------ TEXTAUSZUG ------
Norbert Brockmeyer ist Sprecher des Kompetenznetzes HIV/AIDS und Leiter des Zentrums für Sexuelle Gesundheit, Klinik für Dermatologie, Venerologie und Allergologie der Ruhr-Universität Bochum (RUB).
ZEIT ONLINE: Herr Brockmeyer, die Aidshilfe hat kürzlich mehr als 1.100 HIV-Positive gefragt, wie es mit den Ärzten läuft. Jeder Fünfte hat berichtet, dass sich ein Arzt schon mal geweigert habe, ihn zu behandeln. Überrascht Sie dieses Ergebnis?
Norbert Brockmeyer: Dass manche Ärzte HIV-Positive nicht behandeln möchten, höre ich manchmal auch von den Patienten, die zu mir in die Klinik kommen. Die Ursache muss aber nicht gleich die Diskriminierung von HIV-Patienten sein. Denkbar ist auch, dass manche Ärzte unsicher sind im Umgang mit HIV-Infizierten und deren Therapie und deshalb denken: Diese Patienten schicke ich lieber zu einem Kollegen, der sich damit besser auskennt als ich. Mal abgesehen davon: Wenn 20 Prozent der Befragten schlechte Erfahrungen gemacht haben, heißt das doch auch, dass 80 Prozent bislang keine schlechten Erfahrungen gemacht haben.
ZEIT ONLINE: Was die Patienten in der Befragung berichten, ist teilweise haarsträubend. Einige Ärzte hätten behauptet, das Behandlungszimmer nach einem HIV-Patienten für ein paar Stunden nicht nutzen zu dürfen. In einer Klinik wollten sich Ärzte einer Patientin nur in Schutzkleidung nähern…
Brockmeyer: Das ist übertrieben. Behandelt ein Arzt einen HIV-positiven Patienten, reichen die ganz normalen Schutzmaßnahmen: Handschuhe, Kittel und so weiter. Das Risiko, sich bei der Behandlung eines positiven Patienten mit dem HI-Virus zu infizieren, schätzt das Robert Koch-Institut „sehr gering“ ein.
ZEIT ONLINE: Trotzdem haben viele Ärzte offenbar Angst davor. Müssten sie als Mediziner nicht eigentlich wissen, wie gering das Risiko einer Ansteckung ist?
------ BEREITGESTELLTE DATEN ------
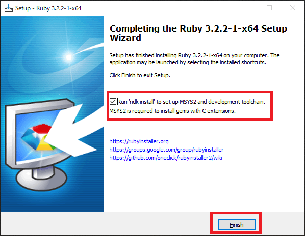Screen dimensions: 305x236
Task: Uncheck the 'ridk install' checkbox
Action: (x=113, y=102)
------
AUFGABENSTELLUNG → Schreibe aus dem Interview über die Behandlung von HIV-Positiven den Abschnitt wörtlich ab, der bei den Worten „Norbert Brockmeyer ist“ beginnt und nach „Ruhr-Universität Bochum (RUB).“ endet.

ANTWORTBEREICH →
Norbert Brockmeyer ist Sprecher des Kompetenznetzes HIV/AIDS und Leiter des Zentrums für Sexuelle Gesundheit, Klinik für Dermatologie, Venerologie und Allergologie der Ruhr-Universität Bochum (RUB).